Palestina ya no figura con el interés hasta ahora merecido en el escenario mediático. Un deliberado manto de silencio se cierne sobre una realidad que ha conmocionado al mundo en los últimos tiempos hasta convertirse, pese a su gravedad y trascendencia, en una cuestión marginal. El que en su momento fue presentado como un acuerdo de alto el fuego, suscrito por Trump y Netanyahu, mancornados para siempre en el genocidio cometido y que no cesa, se ofreció al mundo con la idea de que los crímenes y la devastación habían terminado.
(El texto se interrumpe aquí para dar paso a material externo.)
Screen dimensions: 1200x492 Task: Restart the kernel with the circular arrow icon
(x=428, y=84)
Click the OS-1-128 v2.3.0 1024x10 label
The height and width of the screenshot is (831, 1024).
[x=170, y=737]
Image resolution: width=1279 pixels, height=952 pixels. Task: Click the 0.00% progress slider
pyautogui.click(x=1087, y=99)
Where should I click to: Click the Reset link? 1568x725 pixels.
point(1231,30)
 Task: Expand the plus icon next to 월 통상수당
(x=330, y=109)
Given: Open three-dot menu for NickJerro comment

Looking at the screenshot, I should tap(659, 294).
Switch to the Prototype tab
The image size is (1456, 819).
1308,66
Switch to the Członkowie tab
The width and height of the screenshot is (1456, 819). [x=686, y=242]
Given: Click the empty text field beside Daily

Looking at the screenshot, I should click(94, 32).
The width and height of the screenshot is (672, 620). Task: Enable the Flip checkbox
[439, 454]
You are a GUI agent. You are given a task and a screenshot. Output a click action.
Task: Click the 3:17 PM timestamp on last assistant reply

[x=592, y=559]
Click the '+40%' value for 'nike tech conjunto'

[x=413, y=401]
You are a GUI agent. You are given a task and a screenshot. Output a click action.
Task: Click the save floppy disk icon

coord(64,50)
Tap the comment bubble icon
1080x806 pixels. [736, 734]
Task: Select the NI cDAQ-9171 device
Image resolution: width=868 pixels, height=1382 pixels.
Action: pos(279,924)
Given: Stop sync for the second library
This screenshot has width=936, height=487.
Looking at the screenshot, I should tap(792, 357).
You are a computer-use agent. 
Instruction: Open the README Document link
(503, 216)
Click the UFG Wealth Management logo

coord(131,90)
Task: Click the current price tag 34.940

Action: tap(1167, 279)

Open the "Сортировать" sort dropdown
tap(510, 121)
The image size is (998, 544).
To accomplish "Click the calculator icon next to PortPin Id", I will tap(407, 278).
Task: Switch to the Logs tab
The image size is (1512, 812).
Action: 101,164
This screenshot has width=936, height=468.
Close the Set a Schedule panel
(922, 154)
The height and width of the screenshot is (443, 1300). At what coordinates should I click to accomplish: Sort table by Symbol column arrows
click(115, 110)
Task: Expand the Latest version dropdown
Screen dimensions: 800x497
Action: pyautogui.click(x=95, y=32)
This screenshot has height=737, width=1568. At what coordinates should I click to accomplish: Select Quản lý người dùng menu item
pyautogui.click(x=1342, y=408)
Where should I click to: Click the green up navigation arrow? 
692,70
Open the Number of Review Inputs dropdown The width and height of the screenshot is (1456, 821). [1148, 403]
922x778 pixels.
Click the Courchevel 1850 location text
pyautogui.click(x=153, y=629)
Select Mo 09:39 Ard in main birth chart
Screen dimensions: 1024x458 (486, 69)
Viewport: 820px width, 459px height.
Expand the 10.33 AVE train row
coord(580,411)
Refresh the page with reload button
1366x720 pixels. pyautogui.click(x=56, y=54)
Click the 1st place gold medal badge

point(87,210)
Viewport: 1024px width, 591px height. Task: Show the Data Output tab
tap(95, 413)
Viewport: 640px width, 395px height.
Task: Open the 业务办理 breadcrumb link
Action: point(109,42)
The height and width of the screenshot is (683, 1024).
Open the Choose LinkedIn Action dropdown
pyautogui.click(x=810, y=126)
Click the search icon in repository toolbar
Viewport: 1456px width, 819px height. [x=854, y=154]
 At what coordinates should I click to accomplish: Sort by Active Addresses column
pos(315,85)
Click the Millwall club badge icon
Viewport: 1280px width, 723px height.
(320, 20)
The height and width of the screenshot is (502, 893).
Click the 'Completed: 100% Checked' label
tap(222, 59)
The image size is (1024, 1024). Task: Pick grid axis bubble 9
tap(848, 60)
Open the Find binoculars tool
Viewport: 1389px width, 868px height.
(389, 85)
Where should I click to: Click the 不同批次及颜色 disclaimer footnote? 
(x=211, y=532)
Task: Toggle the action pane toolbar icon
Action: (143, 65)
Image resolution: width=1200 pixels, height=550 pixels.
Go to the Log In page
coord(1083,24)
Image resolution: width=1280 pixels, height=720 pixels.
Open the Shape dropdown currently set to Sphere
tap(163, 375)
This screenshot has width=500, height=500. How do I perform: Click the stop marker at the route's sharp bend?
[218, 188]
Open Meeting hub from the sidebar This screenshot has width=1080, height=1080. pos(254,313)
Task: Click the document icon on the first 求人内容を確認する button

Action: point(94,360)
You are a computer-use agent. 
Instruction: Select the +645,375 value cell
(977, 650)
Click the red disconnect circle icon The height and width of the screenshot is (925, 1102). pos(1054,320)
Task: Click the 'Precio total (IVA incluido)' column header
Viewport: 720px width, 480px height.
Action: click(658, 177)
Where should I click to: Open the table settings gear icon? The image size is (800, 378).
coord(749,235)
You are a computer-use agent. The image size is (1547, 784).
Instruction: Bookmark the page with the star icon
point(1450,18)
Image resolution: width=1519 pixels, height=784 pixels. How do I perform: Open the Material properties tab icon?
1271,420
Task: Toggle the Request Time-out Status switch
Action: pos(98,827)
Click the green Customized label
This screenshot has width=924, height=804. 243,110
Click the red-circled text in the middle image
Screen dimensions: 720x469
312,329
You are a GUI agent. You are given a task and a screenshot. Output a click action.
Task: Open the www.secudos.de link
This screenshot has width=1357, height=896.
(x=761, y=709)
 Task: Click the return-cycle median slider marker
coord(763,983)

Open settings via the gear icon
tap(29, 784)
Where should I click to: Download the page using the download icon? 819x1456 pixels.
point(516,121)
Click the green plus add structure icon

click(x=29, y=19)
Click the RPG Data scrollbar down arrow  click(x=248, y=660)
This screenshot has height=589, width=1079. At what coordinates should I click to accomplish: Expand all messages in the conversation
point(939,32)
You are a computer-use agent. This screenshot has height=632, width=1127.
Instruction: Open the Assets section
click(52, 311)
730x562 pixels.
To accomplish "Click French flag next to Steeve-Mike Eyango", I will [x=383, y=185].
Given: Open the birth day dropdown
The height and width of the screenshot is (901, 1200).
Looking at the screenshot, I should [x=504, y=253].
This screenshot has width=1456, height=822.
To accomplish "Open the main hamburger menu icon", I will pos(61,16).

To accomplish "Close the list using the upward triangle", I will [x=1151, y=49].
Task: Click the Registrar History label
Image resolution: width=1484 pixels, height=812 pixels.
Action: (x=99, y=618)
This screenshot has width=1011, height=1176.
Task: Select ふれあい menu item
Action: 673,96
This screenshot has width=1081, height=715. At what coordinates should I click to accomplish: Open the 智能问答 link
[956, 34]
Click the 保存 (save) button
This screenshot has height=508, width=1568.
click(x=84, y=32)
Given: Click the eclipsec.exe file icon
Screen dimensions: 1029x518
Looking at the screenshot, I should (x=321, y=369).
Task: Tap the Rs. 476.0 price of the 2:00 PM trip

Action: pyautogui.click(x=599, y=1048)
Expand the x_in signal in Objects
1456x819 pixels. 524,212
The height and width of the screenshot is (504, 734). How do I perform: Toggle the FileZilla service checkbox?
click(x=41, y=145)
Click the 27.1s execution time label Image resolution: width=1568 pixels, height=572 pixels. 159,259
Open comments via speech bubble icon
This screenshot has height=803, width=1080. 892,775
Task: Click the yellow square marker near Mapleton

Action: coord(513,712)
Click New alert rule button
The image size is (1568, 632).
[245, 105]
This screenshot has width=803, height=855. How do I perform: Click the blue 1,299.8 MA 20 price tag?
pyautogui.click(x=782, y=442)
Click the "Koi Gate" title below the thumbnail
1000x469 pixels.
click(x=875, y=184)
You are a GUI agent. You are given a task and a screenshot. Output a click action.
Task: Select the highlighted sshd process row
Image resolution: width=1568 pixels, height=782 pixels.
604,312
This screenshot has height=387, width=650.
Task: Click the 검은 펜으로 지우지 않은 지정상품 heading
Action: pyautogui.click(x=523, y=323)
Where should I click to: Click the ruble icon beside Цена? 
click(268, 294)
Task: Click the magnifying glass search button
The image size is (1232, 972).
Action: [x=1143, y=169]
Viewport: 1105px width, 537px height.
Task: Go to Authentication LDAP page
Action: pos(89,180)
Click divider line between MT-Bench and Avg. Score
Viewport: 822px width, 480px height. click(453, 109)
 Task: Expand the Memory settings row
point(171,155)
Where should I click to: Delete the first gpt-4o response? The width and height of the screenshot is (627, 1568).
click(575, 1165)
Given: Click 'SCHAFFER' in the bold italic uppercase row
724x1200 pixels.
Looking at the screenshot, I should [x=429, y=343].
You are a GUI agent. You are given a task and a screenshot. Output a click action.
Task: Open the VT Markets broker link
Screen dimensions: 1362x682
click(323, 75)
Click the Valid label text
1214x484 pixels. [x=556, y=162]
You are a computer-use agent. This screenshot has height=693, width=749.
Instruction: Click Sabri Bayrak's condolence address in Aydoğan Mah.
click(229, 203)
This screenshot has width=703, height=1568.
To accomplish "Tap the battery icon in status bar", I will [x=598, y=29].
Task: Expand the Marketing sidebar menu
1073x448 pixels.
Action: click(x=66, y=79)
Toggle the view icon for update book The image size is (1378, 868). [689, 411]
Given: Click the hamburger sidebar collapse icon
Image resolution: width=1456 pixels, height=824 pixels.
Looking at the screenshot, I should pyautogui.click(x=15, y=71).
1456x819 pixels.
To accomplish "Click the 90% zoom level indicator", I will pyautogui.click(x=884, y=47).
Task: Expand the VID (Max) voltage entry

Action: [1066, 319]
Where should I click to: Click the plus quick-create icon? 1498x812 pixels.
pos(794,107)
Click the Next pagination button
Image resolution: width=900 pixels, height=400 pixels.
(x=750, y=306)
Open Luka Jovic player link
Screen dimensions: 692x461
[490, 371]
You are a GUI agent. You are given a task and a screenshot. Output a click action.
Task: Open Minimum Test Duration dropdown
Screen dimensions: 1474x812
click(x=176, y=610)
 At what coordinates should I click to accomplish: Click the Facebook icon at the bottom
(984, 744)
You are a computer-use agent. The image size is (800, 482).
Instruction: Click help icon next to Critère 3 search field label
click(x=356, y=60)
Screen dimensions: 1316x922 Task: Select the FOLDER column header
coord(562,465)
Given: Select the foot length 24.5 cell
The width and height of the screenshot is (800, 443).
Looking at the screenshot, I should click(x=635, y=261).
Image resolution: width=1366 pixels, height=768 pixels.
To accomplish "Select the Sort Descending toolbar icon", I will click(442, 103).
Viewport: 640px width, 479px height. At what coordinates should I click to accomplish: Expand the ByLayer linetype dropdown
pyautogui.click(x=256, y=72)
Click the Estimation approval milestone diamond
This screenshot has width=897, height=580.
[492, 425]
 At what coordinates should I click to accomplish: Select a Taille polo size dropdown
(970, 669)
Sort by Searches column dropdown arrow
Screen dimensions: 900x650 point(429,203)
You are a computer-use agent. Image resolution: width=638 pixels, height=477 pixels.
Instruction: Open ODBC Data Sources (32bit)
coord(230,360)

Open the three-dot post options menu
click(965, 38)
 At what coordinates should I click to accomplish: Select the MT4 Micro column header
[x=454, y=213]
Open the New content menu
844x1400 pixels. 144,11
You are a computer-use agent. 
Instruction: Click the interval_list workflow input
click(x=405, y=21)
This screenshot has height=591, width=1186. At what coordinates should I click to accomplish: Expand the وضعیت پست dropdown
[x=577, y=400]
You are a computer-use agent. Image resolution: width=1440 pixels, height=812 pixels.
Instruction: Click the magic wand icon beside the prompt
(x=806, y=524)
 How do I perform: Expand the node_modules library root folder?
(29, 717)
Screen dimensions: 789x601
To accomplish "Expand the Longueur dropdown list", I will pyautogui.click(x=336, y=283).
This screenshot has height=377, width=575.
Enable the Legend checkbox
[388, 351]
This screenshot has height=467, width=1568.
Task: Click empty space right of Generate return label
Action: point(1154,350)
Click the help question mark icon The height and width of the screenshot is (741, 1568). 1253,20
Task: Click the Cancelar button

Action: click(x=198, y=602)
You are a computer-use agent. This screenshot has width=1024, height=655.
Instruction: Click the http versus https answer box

Pero lo cierto es que nada más lejos de la realidad, ya que la masacre continúa, las condiciones de vida de la población ofenden los principios más elementales de la dignidad humana, la política de expolio de Cisjordania se ha incrementado sensiblemente, la ayuda humanitaria se mantiene en niveles de restricción permanentes, mientras el silencio se impone como soporte de la impunidad. Y es que, como ha señalado Teresa Aranguren, "el acuerdo de paz ha servido para suavizar la crítica e intentar acallar la protesta, que cada vez se ha hecho más notable en las ciudades europeas y en el mundo occidental, ante la actitud cómplice de muchos de sus gobiernos”.
No parece honesto en estas fechas tan rutilantes festivas y adobadas de buenos sentimientos olvidar lo que ha sucedido y sucede en Palestina. Por esa razón me permito recordarlo.